Philadelphia Eagles quarterback Nick Foles (9) throws the ball past Minnesota Vikings defensive tackle Tom Johnson (92) in the second half during the NFC Championship game Sunday, Jan. 21, at Lincoln Financial Field in Philadelphia. Bill Streicher / USA TODAY Sports

PHILADELPHIA—The Vikings were favored to beat the Eagles on their home field Sunday night, Jan. 21, but it's easy to imagine a few ways in which Minnesota could lose.

Maybe Case Keenum would throw a costly interception. Maybe a Vikings running back would lose an untimely fumble. Or maybe Kai Forbath would blow a crucial kick. The one certainty, though, was the Vikings defense. That unit would perform. It would keep the Vikings in any game. It always has.

All season, that unit was invincible, untouchable, unbeatable.

Until Sunday, that is. The best defensive unit in the NFL—both by yards and points allowed—the backbone of one of the best regular seasons in Vikings history, was exposed, and exposed badly, on one of the NFL's brightest stages and was the most to blame in Minnesota's 38-7 defeat.

"We weren't good," defensive end Brian Robison said. "There was a lot of areas we weren't good in. At the end of the day, we just got whupped."

Philadelphia put up 38 points—to be fair, seven of those belong to Keenum and the Vikings' offensive line—and 456 yards. Both were season highs, and it wasn't even close. The defense got its teeth kicked in, and it wasn't by Tom Brady, Drew Brees or Aaron Rodgers, but Nick Foles. On Sunday, the journeyman quarterback completed 26 of 33 passes for 352 yards and three scores.

This was an Eagles offense that scored 15 points in a divisional playoff win over Atlanta. In Foles' four previous starts this season, the Eagles averaged 17 points.

• _Supplied data_
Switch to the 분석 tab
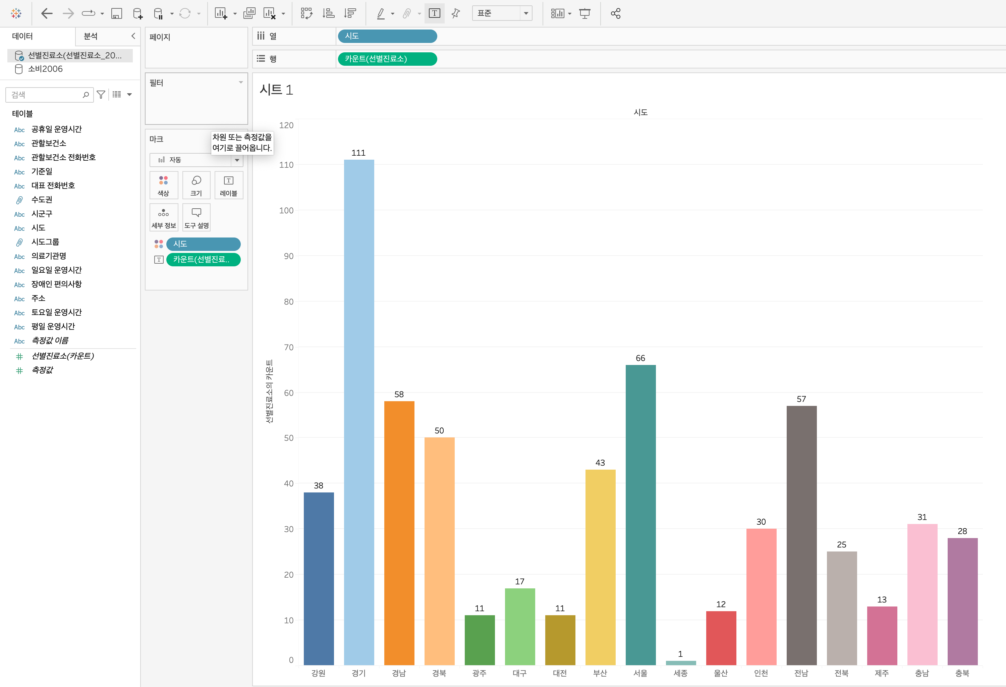 [90, 36]
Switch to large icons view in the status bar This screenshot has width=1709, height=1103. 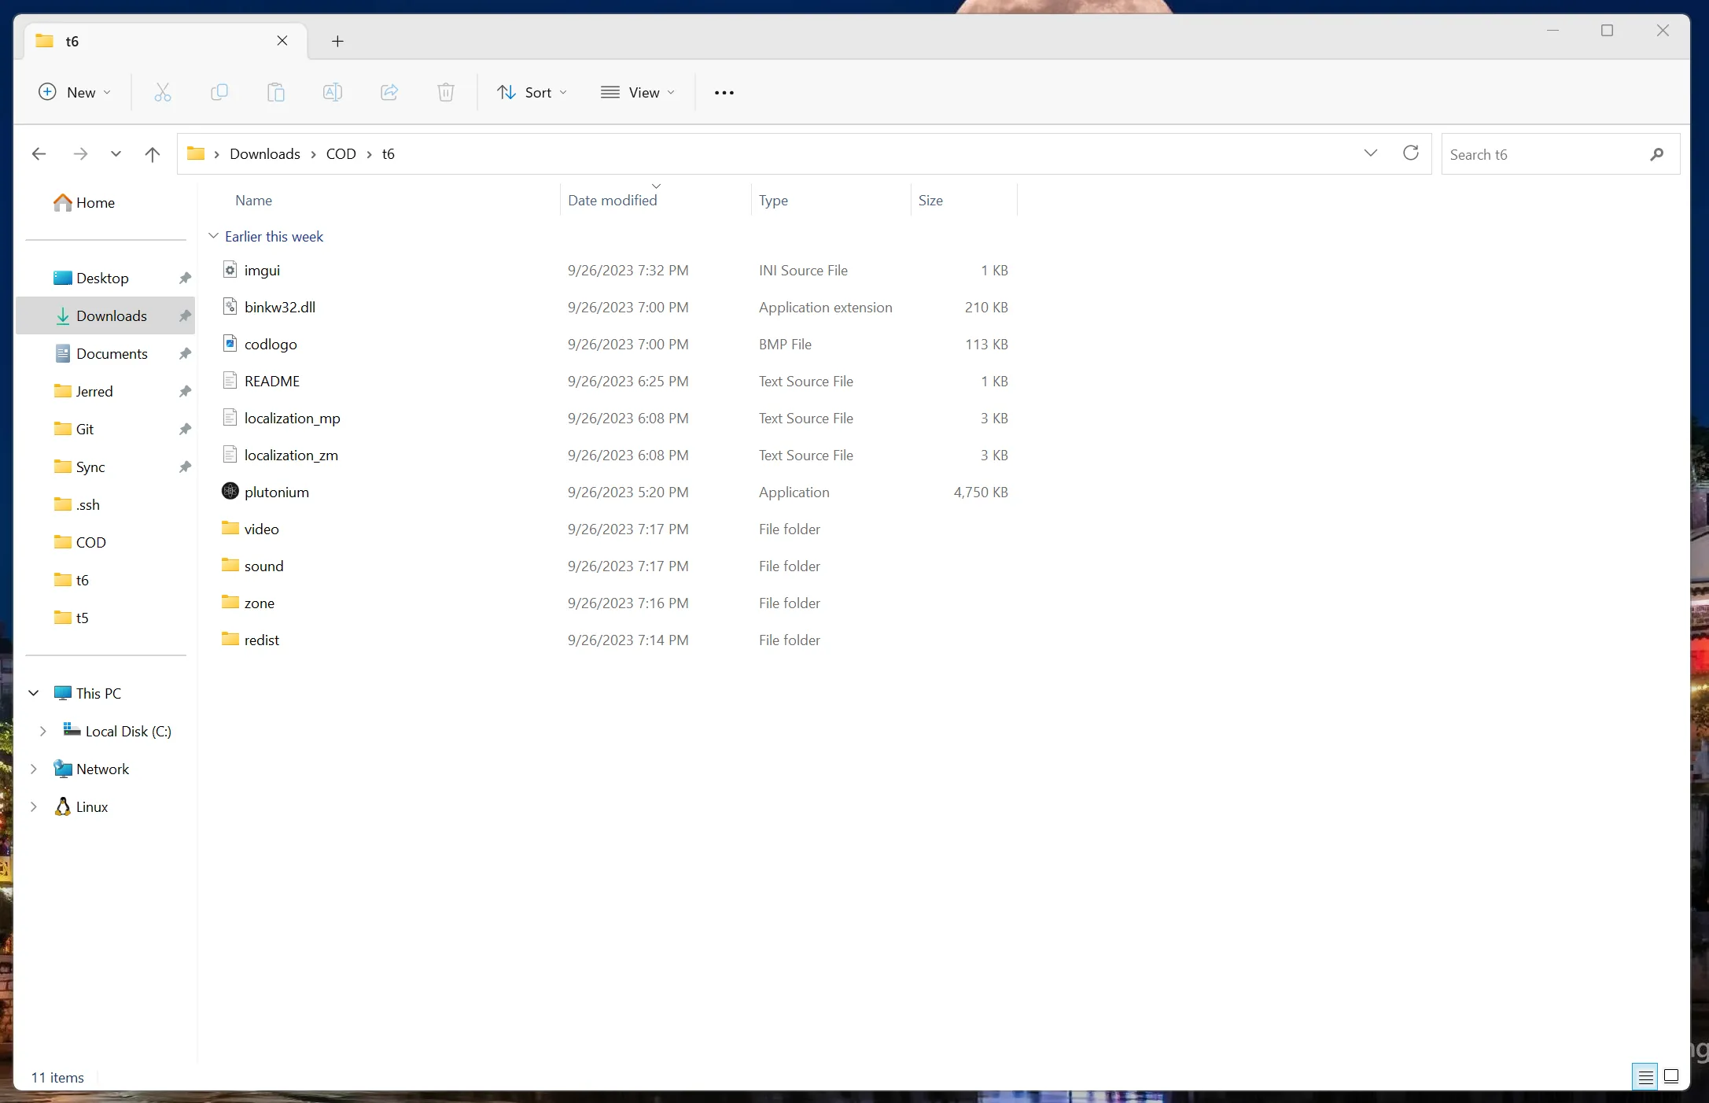coord(1670,1076)
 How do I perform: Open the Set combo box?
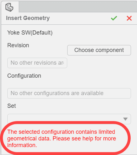click(x=69, y=119)
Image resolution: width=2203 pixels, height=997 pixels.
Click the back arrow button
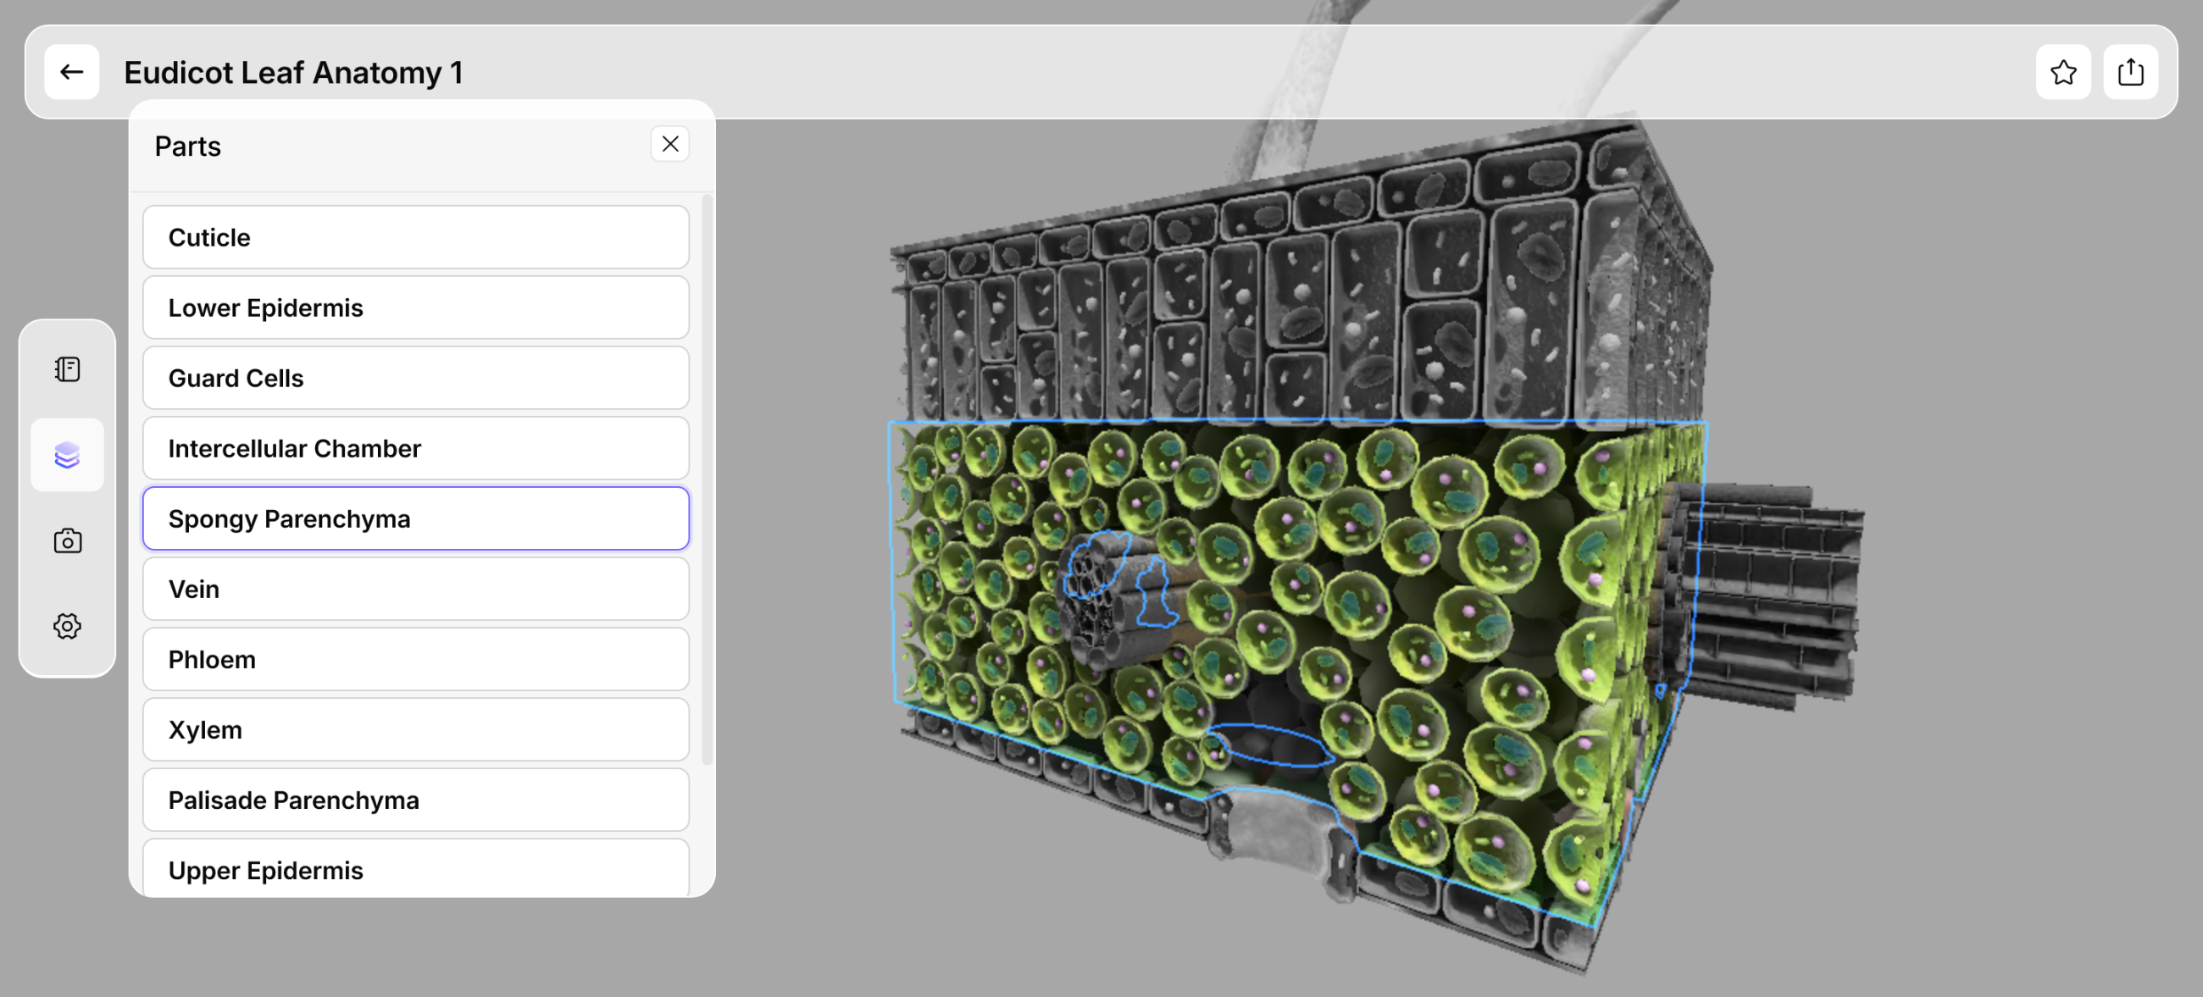[72, 72]
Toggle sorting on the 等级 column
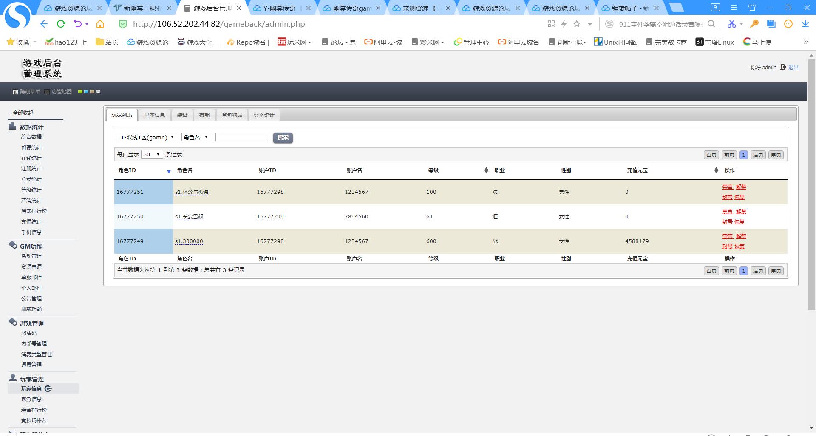816x436 pixels. [x=486, y=170]
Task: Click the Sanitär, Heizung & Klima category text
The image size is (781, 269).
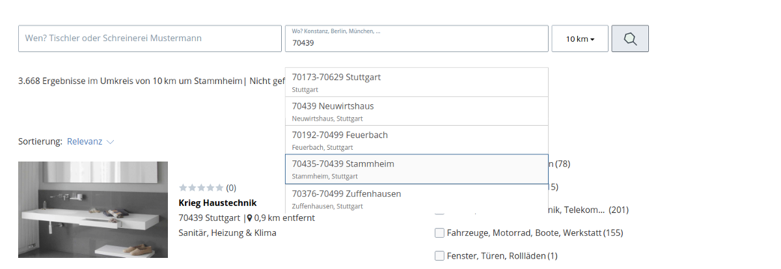Action: click(x=227, y=233)
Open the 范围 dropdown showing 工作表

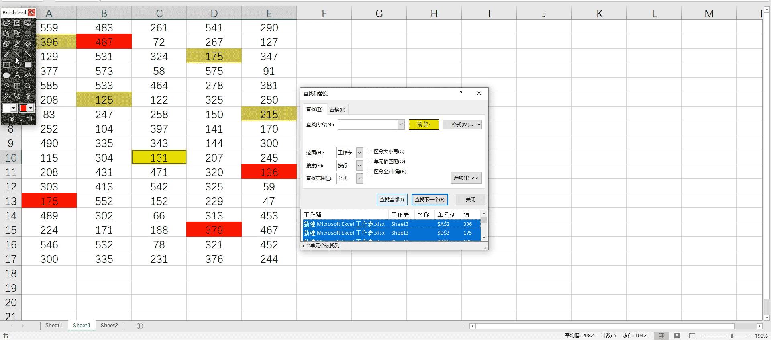pyautogui.click(x=359, y=153)
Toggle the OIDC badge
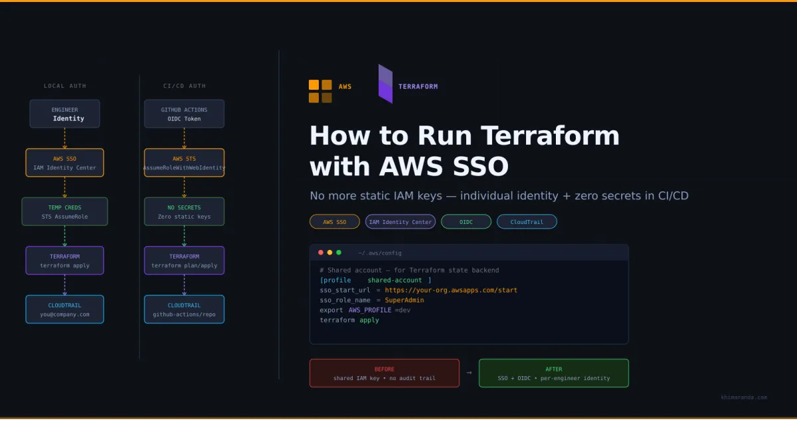The width and height of the screenshot is (797, 424). coord(466,221)
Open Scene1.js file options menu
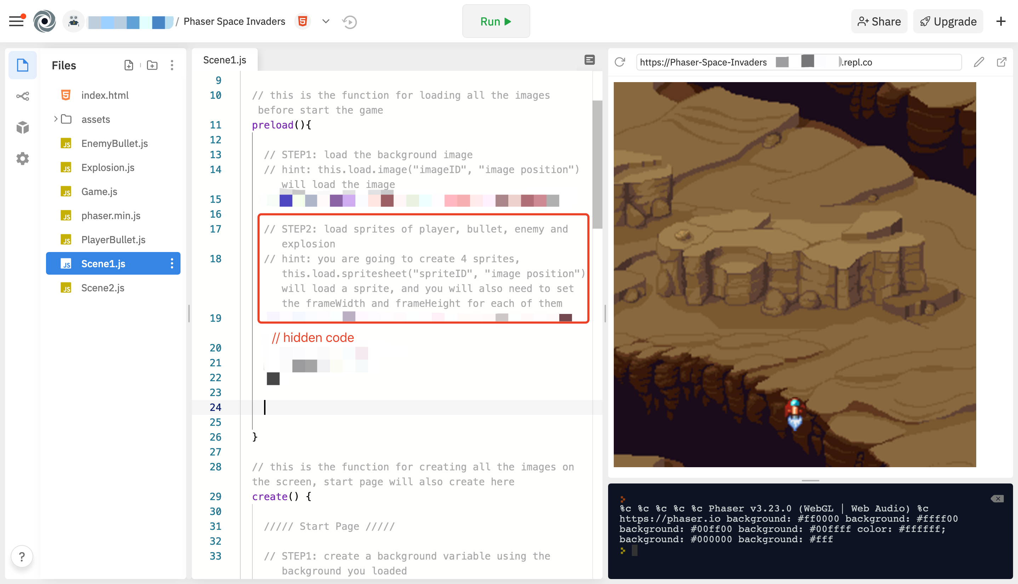Viewport: 1018px width, 584px height. coord(172,264)
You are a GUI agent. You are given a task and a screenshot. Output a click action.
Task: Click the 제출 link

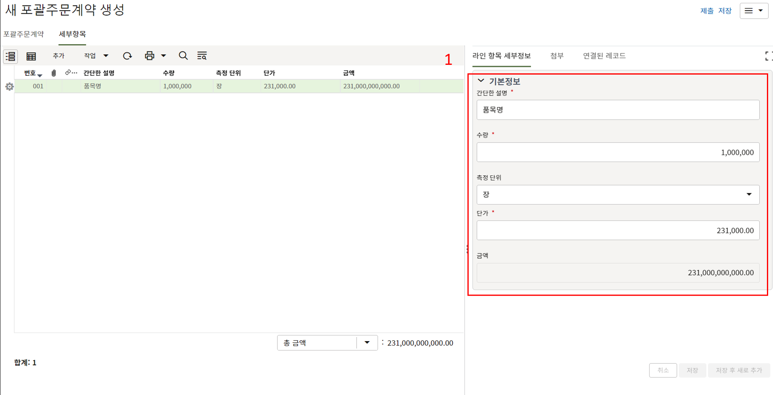707,11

• _Task statement_
From the article about the NFC Championship game, list every player it identifies by position, each with the position given.

• _In response_
- Nick Foles: quarterback
- Tom Johnson: defensive tackle
- Brian Robison: defensive end